Capri Holdings (CPRI), the parent company of Michael Kors and Jimmy Choo, saw shares plunge around 45% in premarket trading on Friday after a US judge blocked its pending $8.5 billion merger with Coach owner Tapestry (TPR).
In a court filing obtained by Yahoo Finance, US District Judge Jennifer Rochon ruled that "antitrust has come into fashion," arguing a merger between the two fashion powerhouses "will substantially lessen competition in the market for accessible-luxury handbags."
Tapestry and Capri had announced their proposed merger last year. The combination would have brought together six high-profile fashion brands under one roof: Tapestry’s Coach, Stuart Weitzman, and Kate Spade with Capri’s Versace, Jimmy Choo, and Michael Kors.
Shares of Tapestry moved in the opposite direction of Capri in the aftermath of the late-Thursday news, rising roughly 12%.
In a statement released Thursday evening, Tapestry said it plans to appeal the decision, adding, "Tapestry and Capri operate in an industry that is intensely competitive and dynamic, constantly expanding, and highly fragmented among both established players and new entrants.
"We face competitive pressures from both lower- and higher-priced products and continue to believe this transaction is pro-competitive and pro-consumer."
The Federal Trade Commission had moved to block the acquisition in April, seeking a preliminary injunction to stop the deal. That injunction was granted by Rochon on Thursday.
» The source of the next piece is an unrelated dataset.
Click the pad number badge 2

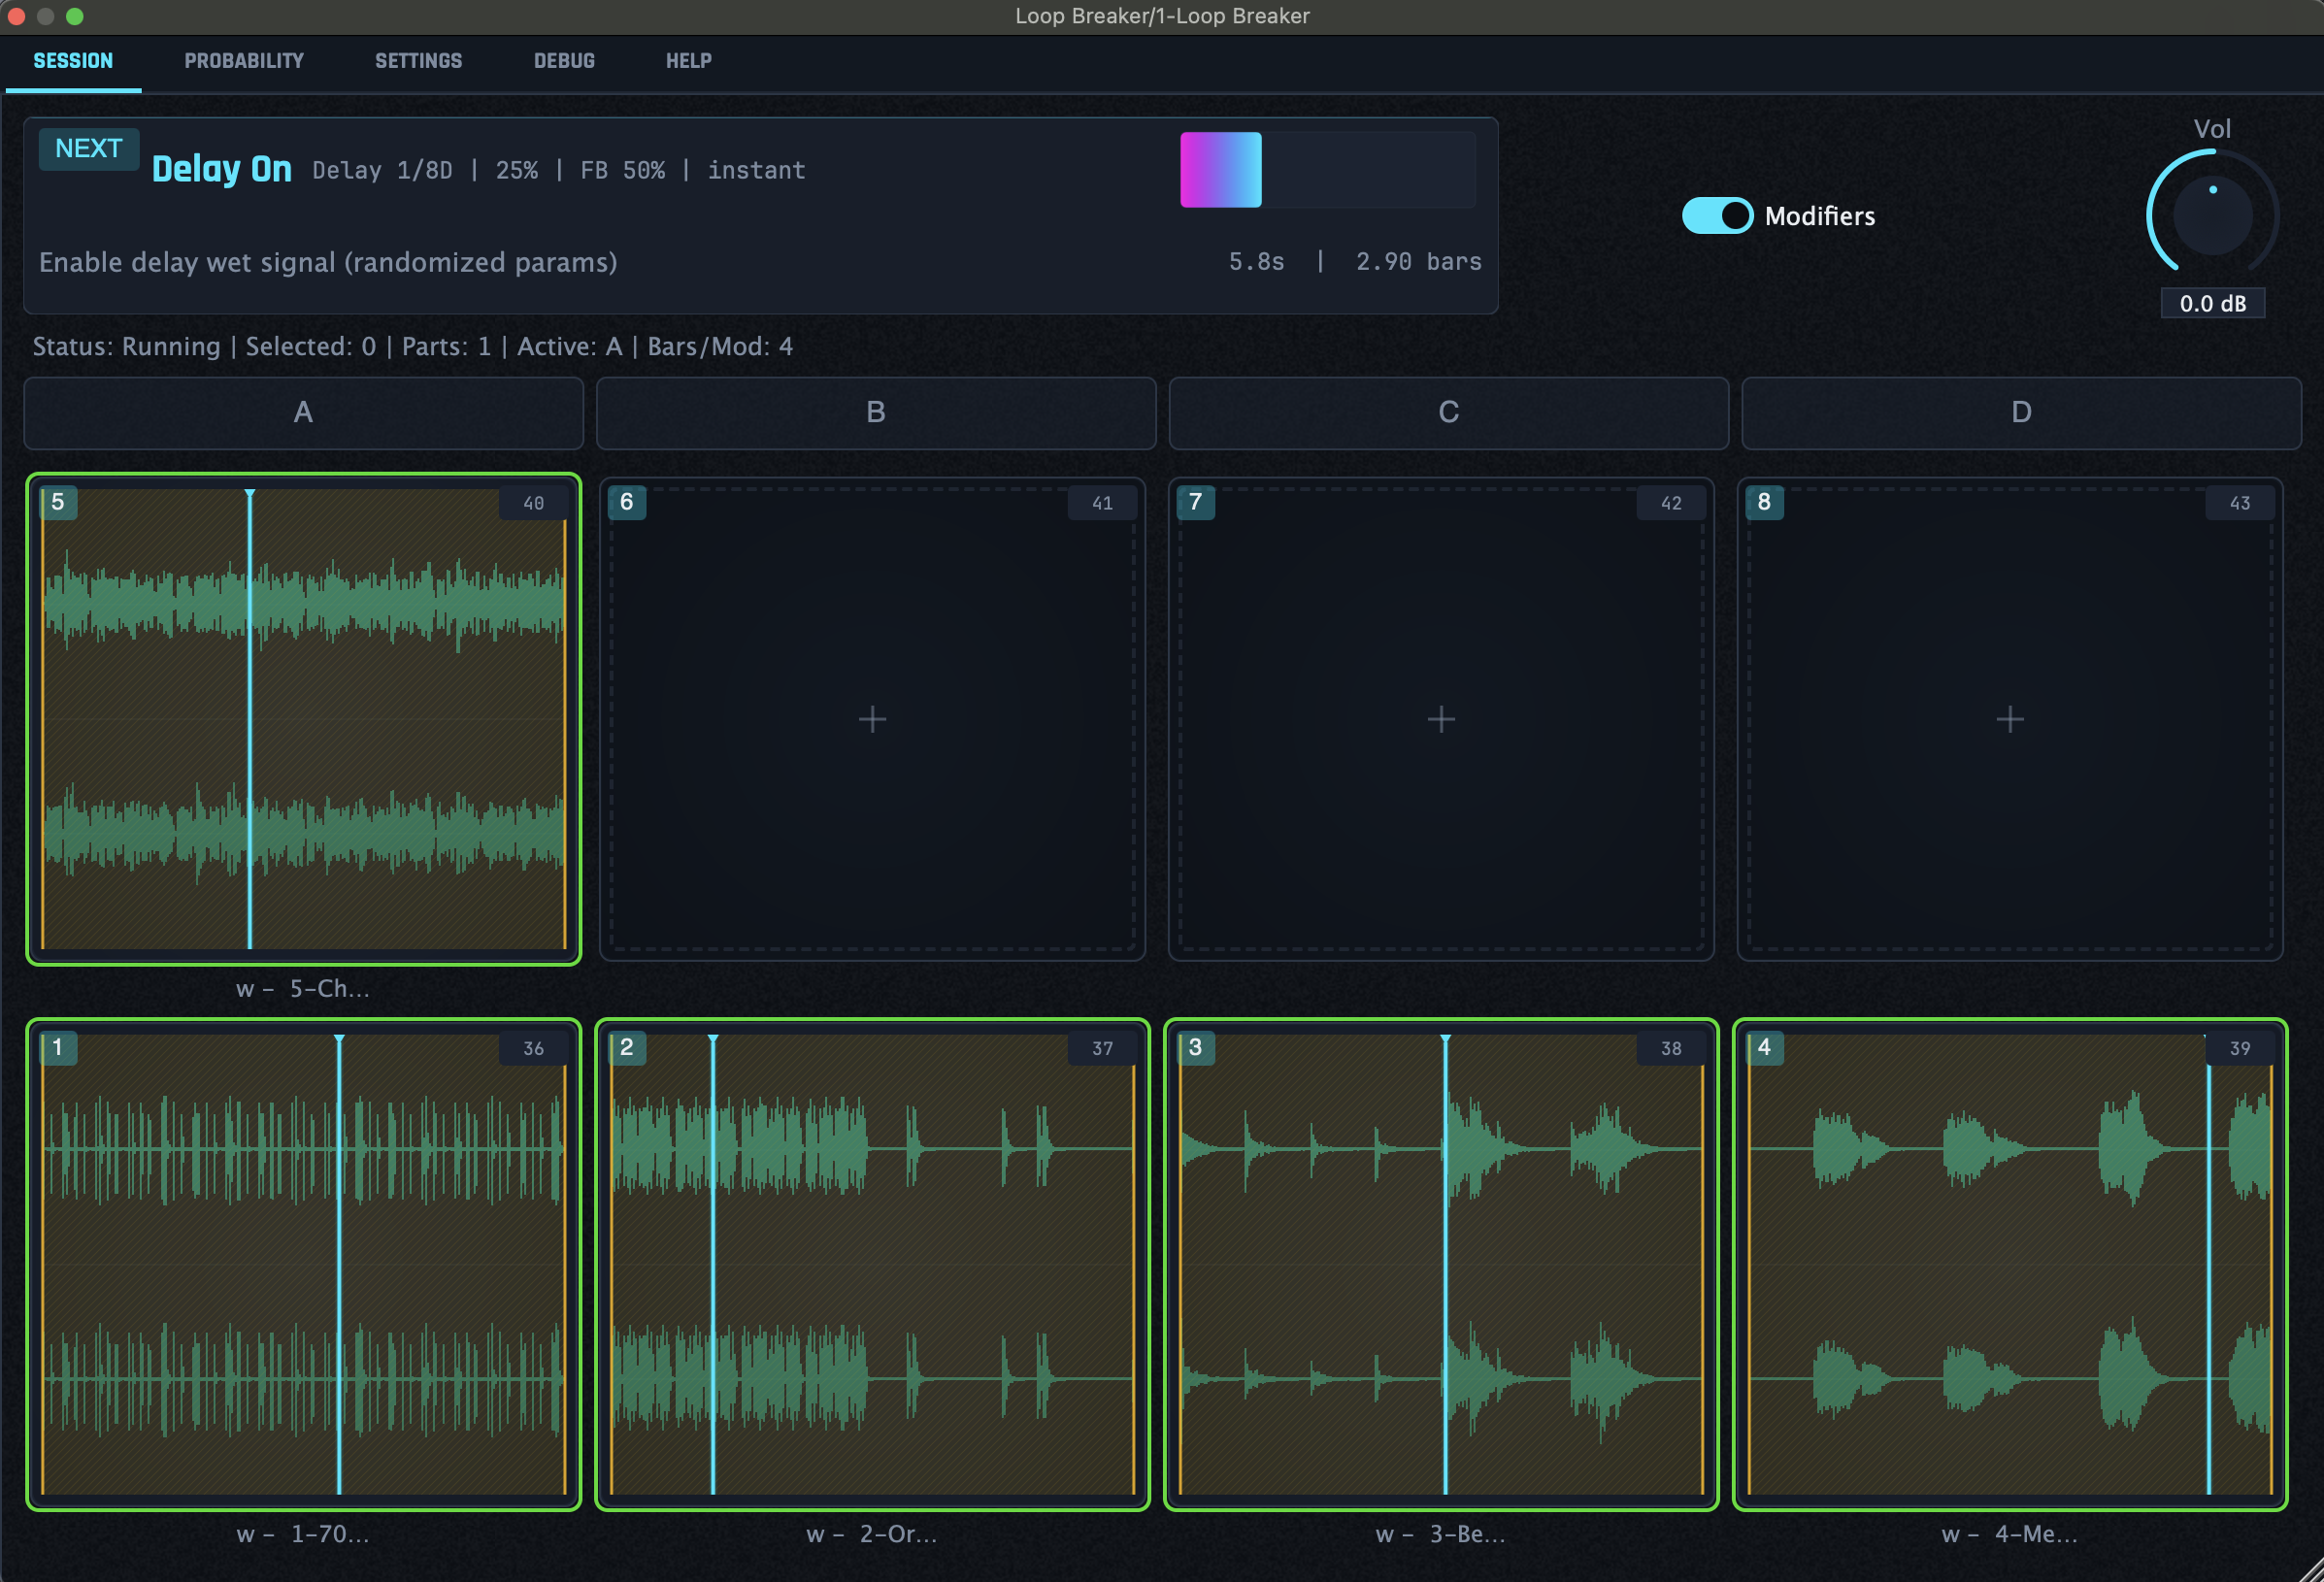[x=626, y=1048]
At the time, the agency had argued a merger would "[threaten] to deprive consumers of the competition for affordable handbags, while hourly workers stand to lose the benefits of higher wages and more favorable workplace conditions."
Tapestry fought back against those claims, arguing a merger was necessary in order to compete against dominant European players like Gucci.
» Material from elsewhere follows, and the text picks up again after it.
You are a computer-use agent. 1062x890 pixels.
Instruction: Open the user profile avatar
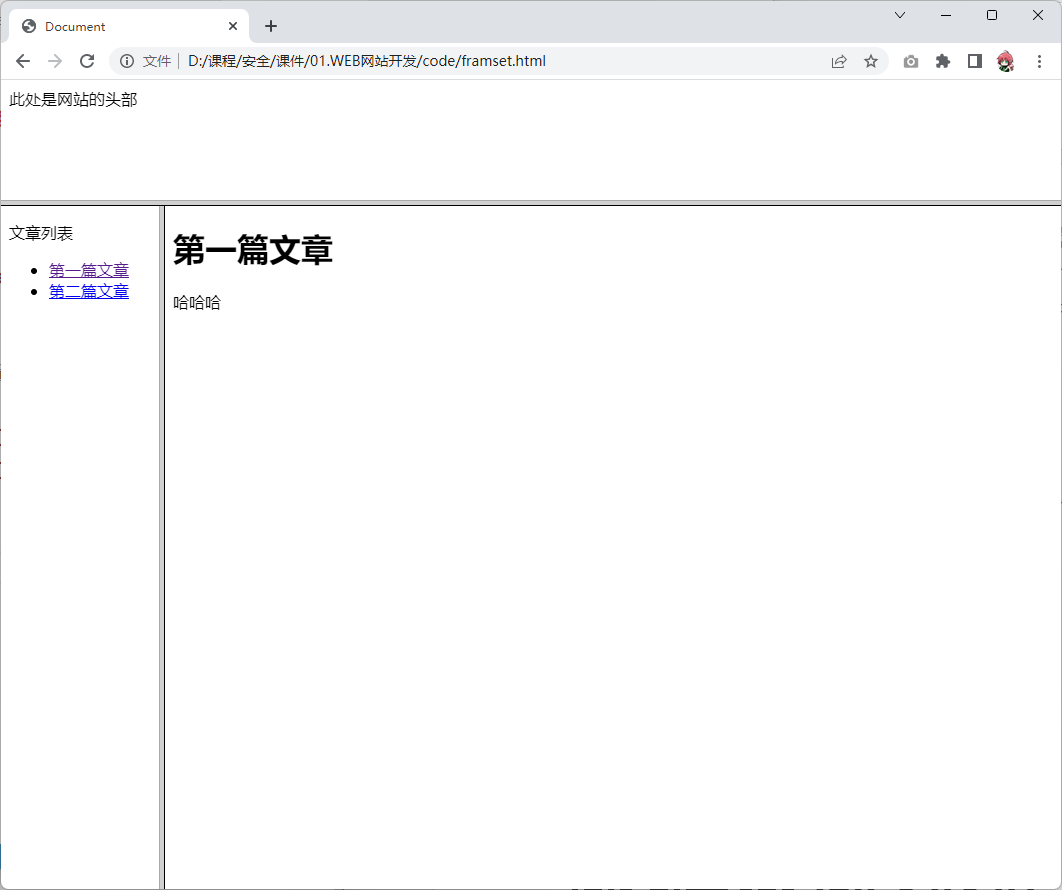click(x=1006, y=61)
The ruling blocks the merger while the FTC goes forward with its proceedings, but all parties will still have the chance to argue their case before the FTC.
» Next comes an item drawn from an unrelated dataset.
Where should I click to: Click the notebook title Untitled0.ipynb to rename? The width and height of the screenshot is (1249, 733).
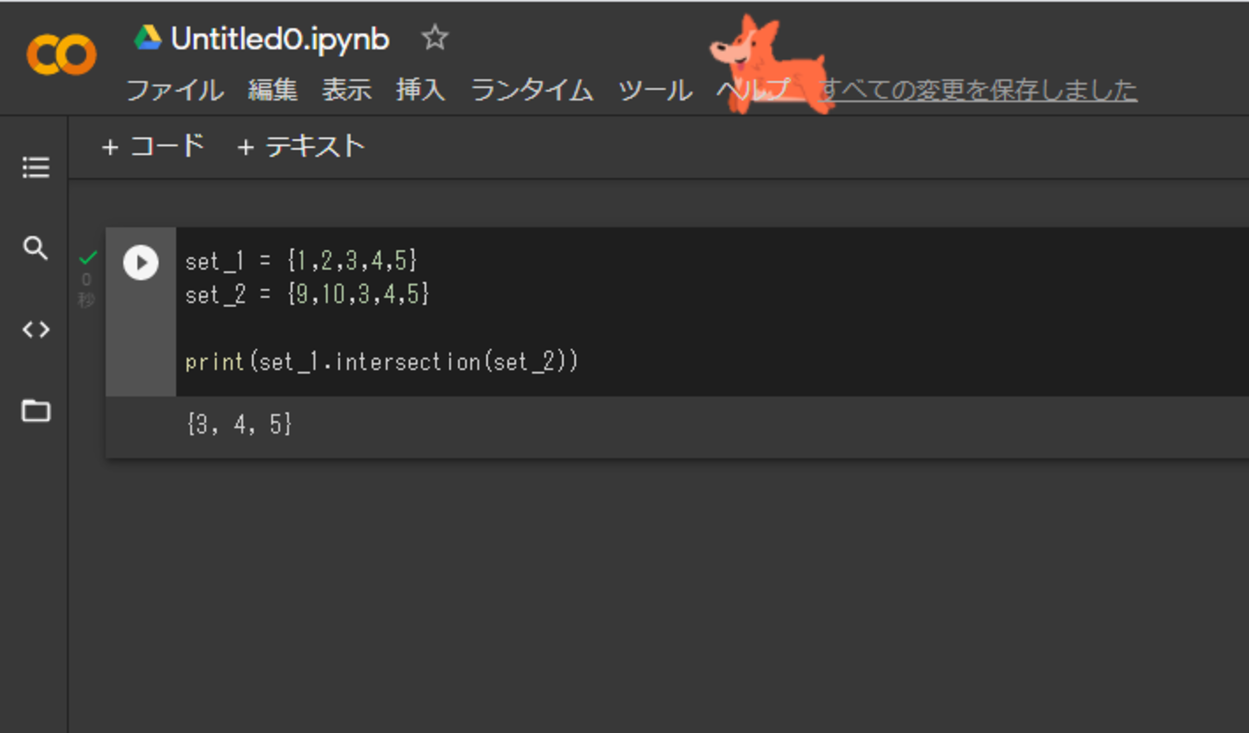coord(280,39)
Prior to Thursday's ruling, Pauline Brown, former North American chair at LVMH, which owns fashion brands like Louis Vuitton and Dior, told Yahoo Finance the FTC would face a "high hurdle" in making its case.
"The trickiest part of their legal argument is that there is a natural market ... for what they are calling accessibly priced luxury handbags," she said at the time. "The reality is, I think it's a spectrum."
She added it's "a feeble argument" to say consumers will be hurt by higher prices because "the customers, if they're happy, they'll still come at the right price, for the right designs. And if they're not, they're going to go to another player."